_Directive_.
Turn every line of the entries below into a JSON list of strings, one string per line, skipping any blank lines. Don't include the pictures.

_Data supplied_.
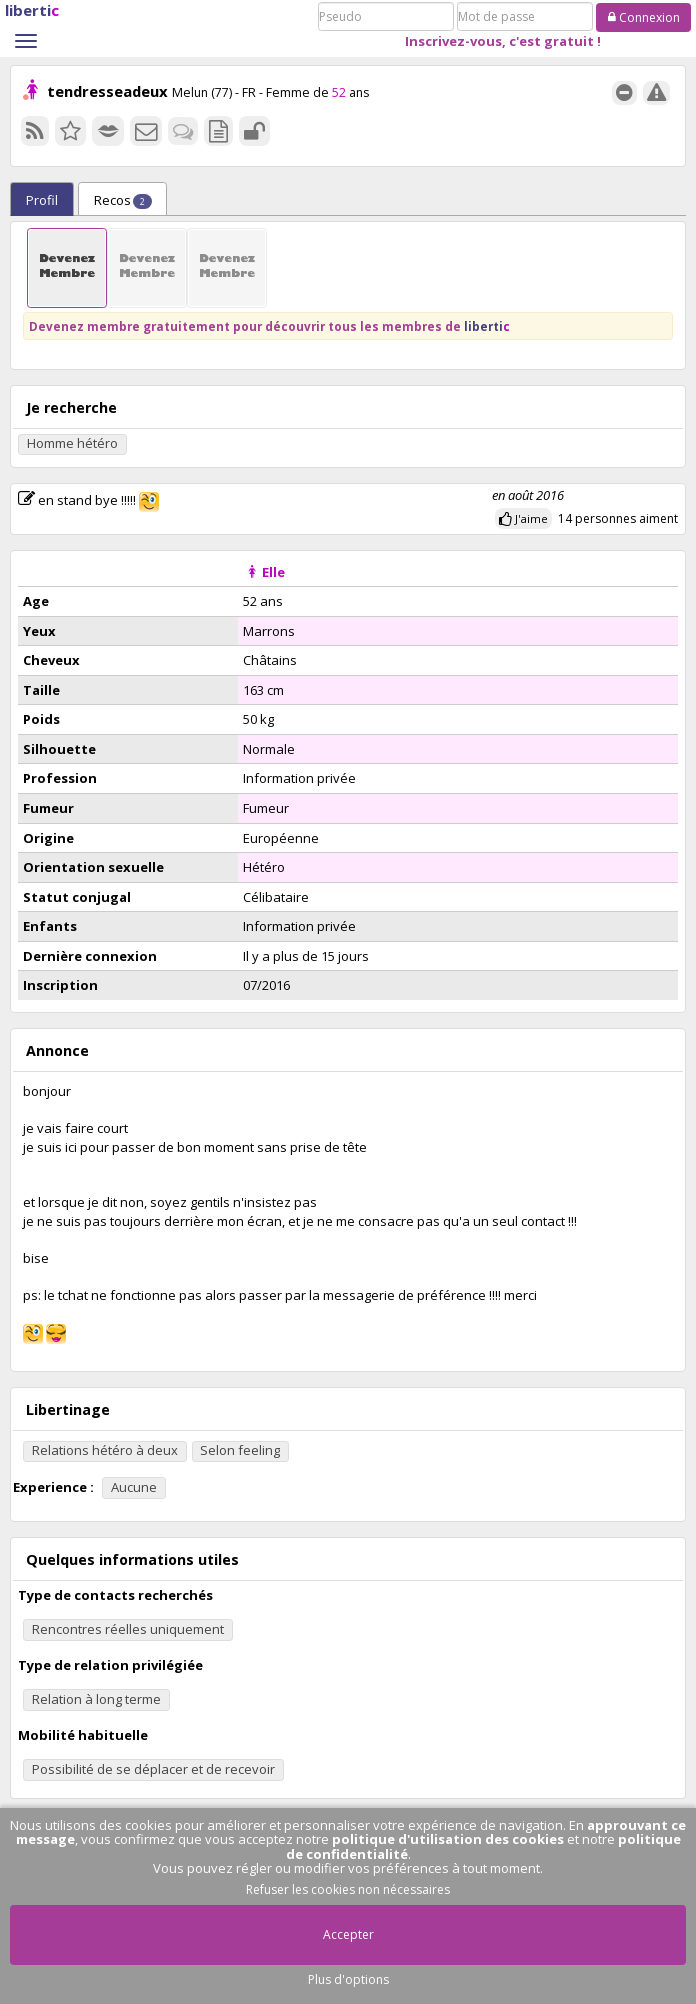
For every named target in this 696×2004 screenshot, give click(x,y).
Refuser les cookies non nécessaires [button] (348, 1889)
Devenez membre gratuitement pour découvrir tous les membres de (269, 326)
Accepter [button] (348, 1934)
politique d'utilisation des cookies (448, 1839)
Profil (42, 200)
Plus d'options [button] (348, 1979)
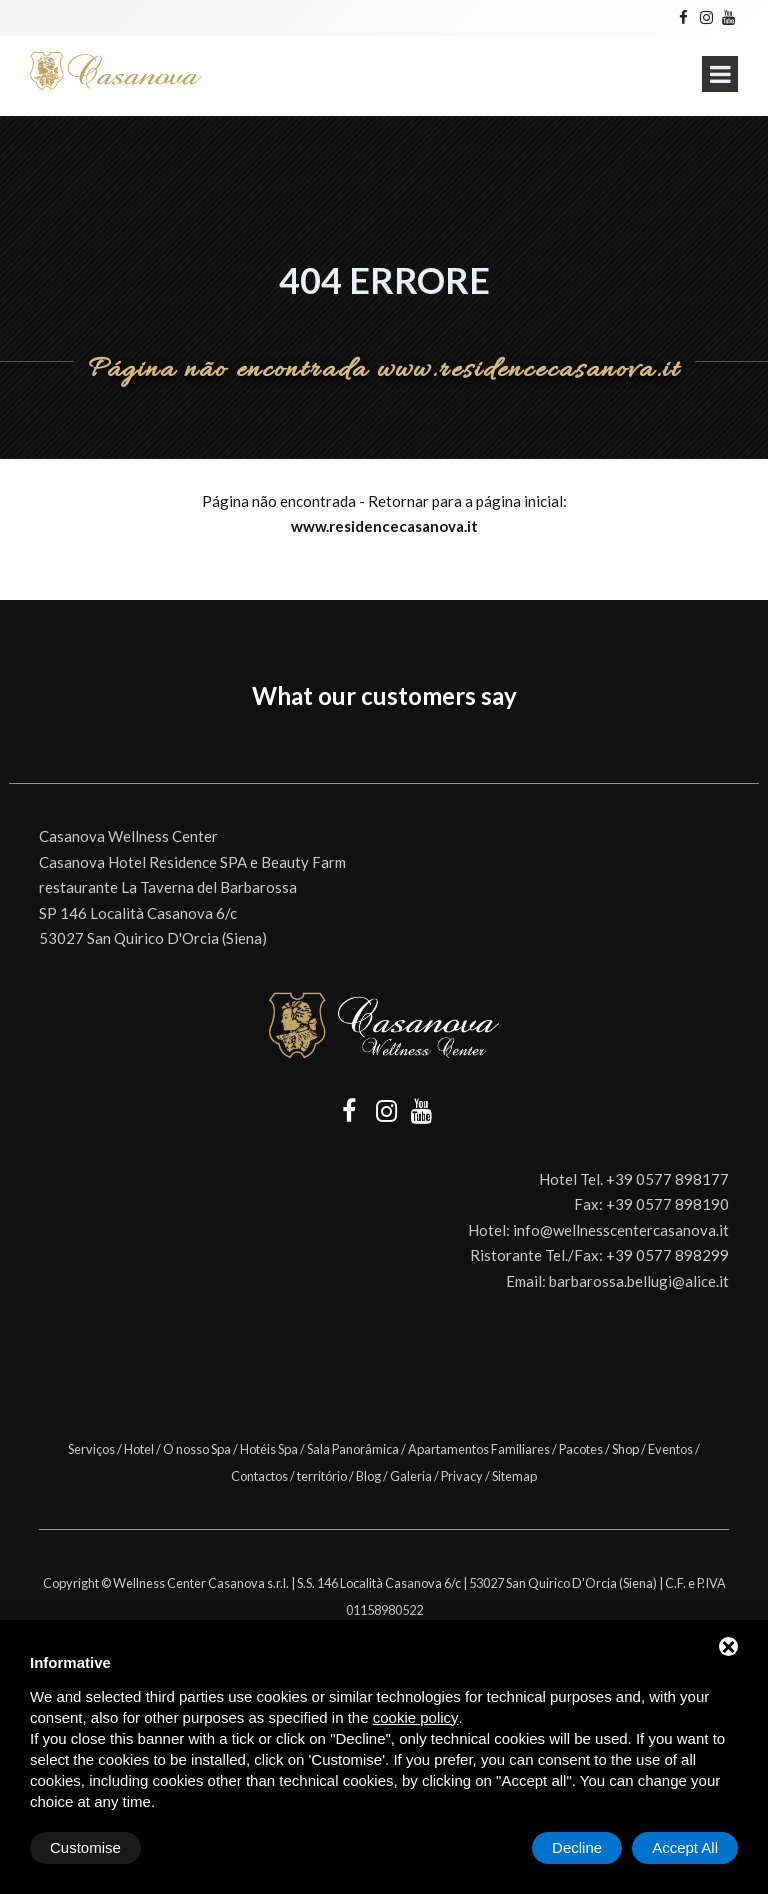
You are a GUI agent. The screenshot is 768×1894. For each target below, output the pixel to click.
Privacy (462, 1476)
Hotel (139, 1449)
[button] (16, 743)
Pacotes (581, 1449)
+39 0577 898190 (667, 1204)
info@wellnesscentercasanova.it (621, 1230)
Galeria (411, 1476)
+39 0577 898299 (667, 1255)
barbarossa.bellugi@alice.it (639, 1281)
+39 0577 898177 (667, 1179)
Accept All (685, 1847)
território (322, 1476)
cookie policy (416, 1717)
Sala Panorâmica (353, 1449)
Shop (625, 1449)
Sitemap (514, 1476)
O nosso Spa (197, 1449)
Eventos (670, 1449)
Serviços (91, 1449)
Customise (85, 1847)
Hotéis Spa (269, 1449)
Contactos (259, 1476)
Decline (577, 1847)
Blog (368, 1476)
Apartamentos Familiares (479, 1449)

_Reply_.
[
  "For every named target in this 696×2004 screenshot, give click(x,y).",
  "Refuser les cookies non nécessaires [button] (348, 1889)",
  "Devenez membre gratuitement pour découvrir tous les membres de (269, 326)",
  "Accepter [button] (348, 1934)",
  "politique d'utilisation des cookies (448, 1839)",
  "Profil (42, 200)",
  "Plus d'options [button] (348, 1979)",
  "You are a GUI agent. The screenshot is 768×1894. For each target below, output the pixel to click.",
  "Privacy (462, 1476)",
  "Hotel (139, 1449)",
  "[button] (16, 743)",
  "Pacotes (581, 1449)",
  "+39 0577 898190 (667, 1204)",
  "info@wellnesscentercasanova.it (621, 1230)",
  "Galeria (411, 1476)",
  "+39 0577 898299 (667, 1255)",
  "barbarossa.bellugi@alice.it (639, 1281)",
  "+39 0577 898177 (667, 1179)",
  "Accept All (685, 1847)",
  "território (322, 1476)",
  "cookie policy (416, 1717)",
  "Sala Panorâmica (353, 1449)",
  "Shop (625, 1449)",
  "Sitemap (514, 1476)",
  "O nosso Spa (197, 1449)",
  "Eventos (670, 1449)",
  "Serviços (91, 1449)",
  "Customise (85, 1847)",
  "Hotéis Spa (269, 1449)",
  "Contactos (259, 1476)",
  "Decline (577, 1847)",
  "Blog (368, 1476)",
  "Apartamentos Familiares (479, 1449)"
]